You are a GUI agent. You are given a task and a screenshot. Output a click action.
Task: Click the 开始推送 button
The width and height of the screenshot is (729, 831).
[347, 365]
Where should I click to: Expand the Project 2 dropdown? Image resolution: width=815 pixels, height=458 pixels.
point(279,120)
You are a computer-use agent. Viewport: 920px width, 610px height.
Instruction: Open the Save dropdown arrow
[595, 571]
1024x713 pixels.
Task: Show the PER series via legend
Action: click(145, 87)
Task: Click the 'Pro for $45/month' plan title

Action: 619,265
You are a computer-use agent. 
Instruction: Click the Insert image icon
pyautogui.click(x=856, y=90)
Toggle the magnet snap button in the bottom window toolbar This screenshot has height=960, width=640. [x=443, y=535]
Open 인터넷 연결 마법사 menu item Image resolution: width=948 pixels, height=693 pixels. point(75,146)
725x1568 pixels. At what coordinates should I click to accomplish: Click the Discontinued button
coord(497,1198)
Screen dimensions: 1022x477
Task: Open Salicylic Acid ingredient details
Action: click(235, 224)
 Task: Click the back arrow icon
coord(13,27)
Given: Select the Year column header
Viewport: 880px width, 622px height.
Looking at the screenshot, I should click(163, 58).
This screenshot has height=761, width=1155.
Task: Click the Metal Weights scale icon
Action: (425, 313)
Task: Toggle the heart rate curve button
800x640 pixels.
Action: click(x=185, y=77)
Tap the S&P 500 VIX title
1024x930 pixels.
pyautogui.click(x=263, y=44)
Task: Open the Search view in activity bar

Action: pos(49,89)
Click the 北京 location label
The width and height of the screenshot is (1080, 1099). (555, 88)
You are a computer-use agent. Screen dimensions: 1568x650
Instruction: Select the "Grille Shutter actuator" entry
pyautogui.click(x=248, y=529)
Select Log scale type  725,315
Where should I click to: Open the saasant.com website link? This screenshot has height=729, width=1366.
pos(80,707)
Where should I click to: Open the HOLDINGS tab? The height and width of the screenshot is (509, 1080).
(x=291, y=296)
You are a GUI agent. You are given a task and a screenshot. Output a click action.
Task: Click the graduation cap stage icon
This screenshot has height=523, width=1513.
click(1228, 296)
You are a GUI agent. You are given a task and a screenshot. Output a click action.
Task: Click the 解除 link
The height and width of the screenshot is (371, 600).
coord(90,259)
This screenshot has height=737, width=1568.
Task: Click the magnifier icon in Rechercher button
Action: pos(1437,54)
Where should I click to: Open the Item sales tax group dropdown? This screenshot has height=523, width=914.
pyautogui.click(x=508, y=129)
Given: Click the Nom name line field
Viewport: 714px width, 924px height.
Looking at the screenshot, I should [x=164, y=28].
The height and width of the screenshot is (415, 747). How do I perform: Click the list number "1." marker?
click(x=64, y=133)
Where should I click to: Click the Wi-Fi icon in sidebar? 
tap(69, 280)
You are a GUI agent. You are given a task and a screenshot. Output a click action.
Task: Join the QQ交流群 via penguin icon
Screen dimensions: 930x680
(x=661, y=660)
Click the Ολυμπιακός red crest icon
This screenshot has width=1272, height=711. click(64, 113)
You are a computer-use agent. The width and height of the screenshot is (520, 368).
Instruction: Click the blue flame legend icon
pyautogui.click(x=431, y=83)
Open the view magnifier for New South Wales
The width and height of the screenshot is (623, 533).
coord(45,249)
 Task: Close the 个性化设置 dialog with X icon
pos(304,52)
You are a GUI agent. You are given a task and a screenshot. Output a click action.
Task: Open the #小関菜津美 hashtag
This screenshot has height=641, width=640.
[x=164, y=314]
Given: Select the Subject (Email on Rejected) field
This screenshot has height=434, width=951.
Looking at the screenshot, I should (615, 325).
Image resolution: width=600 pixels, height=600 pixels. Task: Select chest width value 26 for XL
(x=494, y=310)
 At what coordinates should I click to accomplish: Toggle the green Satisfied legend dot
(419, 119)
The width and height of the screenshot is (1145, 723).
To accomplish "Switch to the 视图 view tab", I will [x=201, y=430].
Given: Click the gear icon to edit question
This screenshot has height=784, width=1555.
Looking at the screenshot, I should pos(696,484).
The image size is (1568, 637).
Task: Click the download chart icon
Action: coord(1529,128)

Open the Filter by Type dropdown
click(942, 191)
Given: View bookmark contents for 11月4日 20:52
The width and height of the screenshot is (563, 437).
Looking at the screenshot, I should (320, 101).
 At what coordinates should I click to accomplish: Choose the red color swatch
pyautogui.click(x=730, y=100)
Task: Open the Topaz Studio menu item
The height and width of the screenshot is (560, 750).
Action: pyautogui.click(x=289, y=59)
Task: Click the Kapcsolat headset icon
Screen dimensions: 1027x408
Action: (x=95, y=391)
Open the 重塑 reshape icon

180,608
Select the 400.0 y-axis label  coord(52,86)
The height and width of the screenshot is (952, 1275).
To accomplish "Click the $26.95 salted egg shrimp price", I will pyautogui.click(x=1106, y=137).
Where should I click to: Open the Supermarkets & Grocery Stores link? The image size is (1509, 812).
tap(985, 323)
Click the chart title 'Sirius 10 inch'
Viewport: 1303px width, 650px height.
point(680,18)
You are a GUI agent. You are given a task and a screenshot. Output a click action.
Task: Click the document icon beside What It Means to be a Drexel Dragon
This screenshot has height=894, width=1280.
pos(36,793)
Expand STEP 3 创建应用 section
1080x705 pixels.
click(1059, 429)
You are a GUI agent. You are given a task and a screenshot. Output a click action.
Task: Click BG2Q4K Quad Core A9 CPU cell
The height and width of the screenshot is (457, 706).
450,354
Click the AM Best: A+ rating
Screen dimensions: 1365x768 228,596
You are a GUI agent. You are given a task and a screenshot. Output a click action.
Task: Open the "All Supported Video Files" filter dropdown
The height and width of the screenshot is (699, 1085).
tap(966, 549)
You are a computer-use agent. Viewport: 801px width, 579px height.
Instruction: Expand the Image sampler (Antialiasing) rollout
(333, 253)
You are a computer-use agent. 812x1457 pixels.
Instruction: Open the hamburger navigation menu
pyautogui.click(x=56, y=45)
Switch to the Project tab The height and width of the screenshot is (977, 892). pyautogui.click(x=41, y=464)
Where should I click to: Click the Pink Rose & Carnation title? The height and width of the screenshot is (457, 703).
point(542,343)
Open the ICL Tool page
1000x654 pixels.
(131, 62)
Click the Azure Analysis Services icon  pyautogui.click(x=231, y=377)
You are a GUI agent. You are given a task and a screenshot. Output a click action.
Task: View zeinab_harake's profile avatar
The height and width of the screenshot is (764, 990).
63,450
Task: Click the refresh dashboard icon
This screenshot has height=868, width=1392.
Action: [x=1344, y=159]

(About this task)
Retype exactly, please, each line from the line that contains "Instruction: Open the hamburger" through the last line of the entries above, with nothing added.

(Response box)
Instruction: Open the hamburger navigation menu
pyautogui.click(x=56, y=45)
Switch to the Project tab The height and width of the screenshot is (977, 892). pyautogui.click(x=41, y=464)
Where should I click to: Click the Pink Rose & Carnation title? The height and width of the screenshot is (457, 703).
point(542,343)
Open the ICL Tool page
1000x654 pixels.
(131, 62)
Click the Azure Analysis Services icon  pyautogui.click(x=231, y=377)
You are a GUI agent. You are given a task and a screenshot. Output a click action.
Task: View zeinab_harake's profile avatar
The height and width of the screenshot is (764, 990).
63,450
Task: Click the refresh dashboard icon
This screenshot has height=868, width=1392.
Action: [x=1344, y=159]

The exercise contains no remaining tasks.